→ **TEXTO APORTADO**

>>>>>

A continuación del texto del
domingo pasado, San Marcos nos presenta
a Jesús abandonando el Templo y hablando de la futura destrucción de éste.
Sentado después en el monte de los olivos, teniendo precisamente ante su vista
ese Templo, Jesús responde a una pregunta formulada por Pedro, Santiago, Juan y
Andrés. Son los mismos cuatro con los que Marcos había iniciado la andadura
pública de Jesús. La pregunta ha sido la siguiente:
¿Cuándo sucederá esa
destrucción y cuál será la señal anunciadora? Jesús les pone en guardia contra
la curiosidad por saber tiempos y fechas, invitándoles más bien a tomar
conciencia del difícil futuro que como discípulos suyos les espera. Es en este
punto donde entronca el texto de hoy.
Este comienza con una
referencia a esa situación de dificultad de los discípulos. La llama "gran
tribulación". Sin embargo, y ésta es la peculiar aportación del texto,
esta situación de dificultad no va a durar indefinidamente. Su final se
articula en tres actos: fenómenos cósmicos, llegada gloriosa del Hijo del Hombre,
reunión de los elegidos dispersos por los cuatro puntos cardinales. Esta
reunión que pone fin a las penalidades de los elegidos es el punto culminante y
razón de ser de los fenómenos cósmicos y de la llegada del Hijo del hombre.
A continuación el lenguaje del
texto deja de ser informativo para hacerse interpelativo: empleo de la segunda
persona del imperativo (aprended, sabed). La interpelación está basada en el
símil del despuntar de la higuera como señal inconfundible de la proximidad de
la estación buena. La formulación textual de la trasposición del símil es como
sigue: "Así también vosotros, cuando
veáis suceder esto, sabe que está cerca, a la puerta". Los problemas
de esta formulación son dos: a qué se refiere el pronombre "esto";
ausencia de sujeto en la frase "está cerca". El mensaje es claro,
Jesus indica que cuando por ser discípulos míos os veáis inmersos en la
dificultad, sabed que el final de ésta, está cerca. El pronombre
"esto" se refiere a las dificultades de los discípulos y no a los
fenómenos cósmicos. La función del símil es despertar en los discípulos la
certeza de que sus sufrimientos tendrán un desenlace feliz.
Incluso se afirma después la
proximidad de ese desenlace, aunque su delimitación exacta no se pueda
precisar.

<<<<<

→ **LA TAREA**
Responde según el comentario sobre el texto de San Marcos:
(a) ¿Quiénes le formulan a Jesús la pregunta en el monte de los olivos?
(b) ¿En qué tres actos se articula el final de la "gran tribulación"?
(c) ¿En qué símil se basa la interpelación a los discípulos?
Las filas son material aparte, sin relación con el texto.

→ **DATOS APORTADOS**
>>>>>

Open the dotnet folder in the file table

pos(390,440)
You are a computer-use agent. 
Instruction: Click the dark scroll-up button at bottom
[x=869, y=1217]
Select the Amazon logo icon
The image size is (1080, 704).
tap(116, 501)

<<<<<

→ **RESPUESTA**
(a) Pedro, Santiago, Juan y Andrés.
(b) Fenómenos cósmicos, llegada gloriosa del Hijo del Hombre y reunión de los elegidos dispersos por los cuatro puntos cardinales.
(c) En el despuntar de la higuera como señal inconfundible de la proximidad de la estación buena.